--- Directions for this task ---
Check every line of the entries for the string "field" and return the ones that contain it.

--- Data items ---
»»

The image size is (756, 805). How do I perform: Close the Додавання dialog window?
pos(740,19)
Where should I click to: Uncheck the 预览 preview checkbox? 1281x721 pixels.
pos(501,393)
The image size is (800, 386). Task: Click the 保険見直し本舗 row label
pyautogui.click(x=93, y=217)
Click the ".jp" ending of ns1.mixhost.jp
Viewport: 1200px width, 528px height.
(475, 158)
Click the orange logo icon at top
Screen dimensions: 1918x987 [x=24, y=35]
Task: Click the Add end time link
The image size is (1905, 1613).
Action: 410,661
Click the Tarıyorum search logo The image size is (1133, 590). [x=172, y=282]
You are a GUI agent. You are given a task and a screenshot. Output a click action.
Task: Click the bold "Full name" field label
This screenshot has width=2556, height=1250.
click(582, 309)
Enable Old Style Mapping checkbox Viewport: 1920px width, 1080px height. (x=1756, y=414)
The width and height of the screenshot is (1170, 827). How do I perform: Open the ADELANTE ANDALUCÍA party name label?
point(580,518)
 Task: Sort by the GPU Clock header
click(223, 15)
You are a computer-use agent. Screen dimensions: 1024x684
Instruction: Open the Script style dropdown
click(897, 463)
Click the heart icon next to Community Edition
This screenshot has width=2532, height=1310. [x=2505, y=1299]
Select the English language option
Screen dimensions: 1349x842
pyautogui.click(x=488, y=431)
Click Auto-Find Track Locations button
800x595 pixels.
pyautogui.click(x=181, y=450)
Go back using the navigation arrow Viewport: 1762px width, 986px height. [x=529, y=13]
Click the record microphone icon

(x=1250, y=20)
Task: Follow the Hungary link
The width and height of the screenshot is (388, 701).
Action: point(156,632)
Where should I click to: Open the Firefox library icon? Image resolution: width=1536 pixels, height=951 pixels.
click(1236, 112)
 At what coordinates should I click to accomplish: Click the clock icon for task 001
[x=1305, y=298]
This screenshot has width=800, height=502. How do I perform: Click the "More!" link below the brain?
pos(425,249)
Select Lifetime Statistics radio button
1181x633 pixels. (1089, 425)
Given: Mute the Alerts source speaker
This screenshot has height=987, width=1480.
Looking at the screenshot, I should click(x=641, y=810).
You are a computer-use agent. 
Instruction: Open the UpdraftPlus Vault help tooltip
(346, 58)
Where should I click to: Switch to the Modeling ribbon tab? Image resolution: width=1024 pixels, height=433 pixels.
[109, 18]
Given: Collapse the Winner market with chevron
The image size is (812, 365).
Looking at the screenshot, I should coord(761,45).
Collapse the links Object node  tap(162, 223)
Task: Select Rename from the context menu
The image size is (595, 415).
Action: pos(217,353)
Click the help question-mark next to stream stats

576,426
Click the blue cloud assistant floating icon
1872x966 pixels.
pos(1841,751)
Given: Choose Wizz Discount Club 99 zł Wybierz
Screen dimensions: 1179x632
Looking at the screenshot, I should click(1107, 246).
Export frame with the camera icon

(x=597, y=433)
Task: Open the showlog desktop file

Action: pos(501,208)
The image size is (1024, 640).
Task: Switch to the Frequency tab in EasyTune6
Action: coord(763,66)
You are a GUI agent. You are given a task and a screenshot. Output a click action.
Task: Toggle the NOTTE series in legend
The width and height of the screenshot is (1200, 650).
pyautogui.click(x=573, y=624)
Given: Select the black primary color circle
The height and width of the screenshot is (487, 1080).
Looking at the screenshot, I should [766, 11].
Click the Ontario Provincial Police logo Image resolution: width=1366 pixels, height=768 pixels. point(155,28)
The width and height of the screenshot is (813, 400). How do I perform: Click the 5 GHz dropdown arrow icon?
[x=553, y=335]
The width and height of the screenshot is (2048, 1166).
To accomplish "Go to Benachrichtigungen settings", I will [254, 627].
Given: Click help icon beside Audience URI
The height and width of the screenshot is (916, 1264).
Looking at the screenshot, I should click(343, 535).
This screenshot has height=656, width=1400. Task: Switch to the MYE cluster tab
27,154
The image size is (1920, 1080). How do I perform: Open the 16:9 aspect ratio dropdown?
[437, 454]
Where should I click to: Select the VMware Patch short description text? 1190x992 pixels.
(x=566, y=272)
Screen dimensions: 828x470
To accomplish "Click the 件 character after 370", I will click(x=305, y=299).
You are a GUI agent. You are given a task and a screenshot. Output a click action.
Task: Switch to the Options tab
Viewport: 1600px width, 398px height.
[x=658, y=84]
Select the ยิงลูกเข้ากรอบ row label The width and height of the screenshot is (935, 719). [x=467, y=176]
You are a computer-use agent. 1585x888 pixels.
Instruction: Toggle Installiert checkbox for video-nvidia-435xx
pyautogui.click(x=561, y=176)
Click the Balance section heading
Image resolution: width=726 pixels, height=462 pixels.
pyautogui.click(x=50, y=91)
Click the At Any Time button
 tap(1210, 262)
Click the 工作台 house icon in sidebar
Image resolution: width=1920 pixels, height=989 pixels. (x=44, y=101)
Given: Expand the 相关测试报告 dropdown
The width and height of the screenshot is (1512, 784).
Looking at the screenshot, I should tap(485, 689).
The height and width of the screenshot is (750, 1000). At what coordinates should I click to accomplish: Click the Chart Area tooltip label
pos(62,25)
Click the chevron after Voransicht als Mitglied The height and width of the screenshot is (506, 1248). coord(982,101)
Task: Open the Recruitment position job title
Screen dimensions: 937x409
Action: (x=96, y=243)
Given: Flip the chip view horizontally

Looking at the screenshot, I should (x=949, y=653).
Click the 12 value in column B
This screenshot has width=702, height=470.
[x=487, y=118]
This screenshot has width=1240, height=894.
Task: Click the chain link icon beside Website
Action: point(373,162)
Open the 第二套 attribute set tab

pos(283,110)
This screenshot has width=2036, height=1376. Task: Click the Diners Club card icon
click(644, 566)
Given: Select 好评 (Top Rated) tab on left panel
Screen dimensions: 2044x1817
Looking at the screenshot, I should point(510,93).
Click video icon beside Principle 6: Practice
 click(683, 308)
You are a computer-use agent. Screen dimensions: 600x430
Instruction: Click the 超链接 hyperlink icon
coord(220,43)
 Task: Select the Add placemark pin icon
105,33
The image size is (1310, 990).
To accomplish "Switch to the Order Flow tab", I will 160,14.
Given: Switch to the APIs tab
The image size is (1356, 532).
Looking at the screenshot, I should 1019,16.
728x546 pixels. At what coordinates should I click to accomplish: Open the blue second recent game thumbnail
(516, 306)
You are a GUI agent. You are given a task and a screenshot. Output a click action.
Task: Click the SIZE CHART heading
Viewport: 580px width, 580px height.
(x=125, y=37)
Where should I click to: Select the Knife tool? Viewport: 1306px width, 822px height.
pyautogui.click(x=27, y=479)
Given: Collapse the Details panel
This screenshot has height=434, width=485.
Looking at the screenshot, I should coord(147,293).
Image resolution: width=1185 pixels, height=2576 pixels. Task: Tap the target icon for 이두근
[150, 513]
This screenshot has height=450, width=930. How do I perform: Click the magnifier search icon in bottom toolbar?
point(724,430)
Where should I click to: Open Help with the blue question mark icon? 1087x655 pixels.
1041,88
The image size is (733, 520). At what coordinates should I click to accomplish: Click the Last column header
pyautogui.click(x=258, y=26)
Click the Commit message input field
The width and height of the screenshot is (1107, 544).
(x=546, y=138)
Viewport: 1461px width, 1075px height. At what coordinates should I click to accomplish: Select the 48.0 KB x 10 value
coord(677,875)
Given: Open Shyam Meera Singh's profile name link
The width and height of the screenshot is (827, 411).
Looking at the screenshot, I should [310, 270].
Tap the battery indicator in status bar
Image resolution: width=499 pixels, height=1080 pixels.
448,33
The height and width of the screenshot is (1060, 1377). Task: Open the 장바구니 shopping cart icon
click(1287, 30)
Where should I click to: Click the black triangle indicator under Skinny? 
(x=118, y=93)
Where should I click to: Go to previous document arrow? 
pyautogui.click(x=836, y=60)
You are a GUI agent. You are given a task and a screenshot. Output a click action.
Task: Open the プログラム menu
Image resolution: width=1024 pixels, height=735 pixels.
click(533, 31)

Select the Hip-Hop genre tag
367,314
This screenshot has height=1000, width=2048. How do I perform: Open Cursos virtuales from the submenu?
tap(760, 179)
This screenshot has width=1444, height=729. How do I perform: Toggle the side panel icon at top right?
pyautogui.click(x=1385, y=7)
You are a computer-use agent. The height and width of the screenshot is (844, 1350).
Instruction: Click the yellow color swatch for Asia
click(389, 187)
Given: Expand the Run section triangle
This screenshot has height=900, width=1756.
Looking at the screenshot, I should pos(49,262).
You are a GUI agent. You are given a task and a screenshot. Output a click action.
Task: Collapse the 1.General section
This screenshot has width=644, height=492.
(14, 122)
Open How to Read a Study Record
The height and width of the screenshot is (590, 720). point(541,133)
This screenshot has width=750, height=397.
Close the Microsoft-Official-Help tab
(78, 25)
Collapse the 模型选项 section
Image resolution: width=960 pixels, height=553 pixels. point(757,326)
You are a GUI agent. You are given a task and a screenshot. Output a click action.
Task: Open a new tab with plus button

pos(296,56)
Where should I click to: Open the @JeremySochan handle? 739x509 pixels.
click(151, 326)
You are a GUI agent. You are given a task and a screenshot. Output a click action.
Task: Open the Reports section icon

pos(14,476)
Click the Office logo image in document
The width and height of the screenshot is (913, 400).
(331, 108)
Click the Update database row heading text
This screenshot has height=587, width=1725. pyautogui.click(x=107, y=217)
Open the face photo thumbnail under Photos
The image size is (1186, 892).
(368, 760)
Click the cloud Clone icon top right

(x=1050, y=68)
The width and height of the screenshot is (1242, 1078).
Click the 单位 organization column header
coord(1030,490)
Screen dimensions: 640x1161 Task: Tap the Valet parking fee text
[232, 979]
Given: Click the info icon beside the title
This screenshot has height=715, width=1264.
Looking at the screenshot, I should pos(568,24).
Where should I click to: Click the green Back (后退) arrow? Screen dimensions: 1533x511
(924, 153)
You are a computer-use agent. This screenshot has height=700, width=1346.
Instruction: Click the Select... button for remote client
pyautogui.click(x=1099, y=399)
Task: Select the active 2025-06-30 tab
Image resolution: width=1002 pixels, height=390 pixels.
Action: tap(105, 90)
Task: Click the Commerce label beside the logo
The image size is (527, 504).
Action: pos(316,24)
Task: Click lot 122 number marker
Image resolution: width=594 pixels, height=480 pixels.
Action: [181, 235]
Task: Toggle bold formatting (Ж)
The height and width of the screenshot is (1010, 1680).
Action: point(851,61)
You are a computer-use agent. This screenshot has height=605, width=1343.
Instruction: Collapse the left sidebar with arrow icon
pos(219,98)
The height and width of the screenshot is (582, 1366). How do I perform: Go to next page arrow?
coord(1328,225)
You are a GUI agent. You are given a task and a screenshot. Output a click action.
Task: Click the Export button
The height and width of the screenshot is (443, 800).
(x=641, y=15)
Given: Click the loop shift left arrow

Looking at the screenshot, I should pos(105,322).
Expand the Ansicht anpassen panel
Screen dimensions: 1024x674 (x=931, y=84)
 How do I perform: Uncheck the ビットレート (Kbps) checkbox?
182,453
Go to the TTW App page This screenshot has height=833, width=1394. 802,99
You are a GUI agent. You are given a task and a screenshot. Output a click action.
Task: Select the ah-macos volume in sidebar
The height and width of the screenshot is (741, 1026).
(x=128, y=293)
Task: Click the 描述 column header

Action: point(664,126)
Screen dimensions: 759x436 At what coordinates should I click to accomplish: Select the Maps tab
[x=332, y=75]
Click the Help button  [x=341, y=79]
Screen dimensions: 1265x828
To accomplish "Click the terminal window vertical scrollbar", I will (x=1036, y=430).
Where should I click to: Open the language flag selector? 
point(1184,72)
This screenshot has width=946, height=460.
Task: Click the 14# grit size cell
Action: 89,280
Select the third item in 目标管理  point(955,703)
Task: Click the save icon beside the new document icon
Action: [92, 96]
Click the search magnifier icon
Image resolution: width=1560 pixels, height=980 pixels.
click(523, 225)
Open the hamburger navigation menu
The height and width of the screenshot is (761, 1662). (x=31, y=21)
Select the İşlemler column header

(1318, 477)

««

--- Answer box ---
Task: Click the bold "Full name" field label
Click the Commit message input field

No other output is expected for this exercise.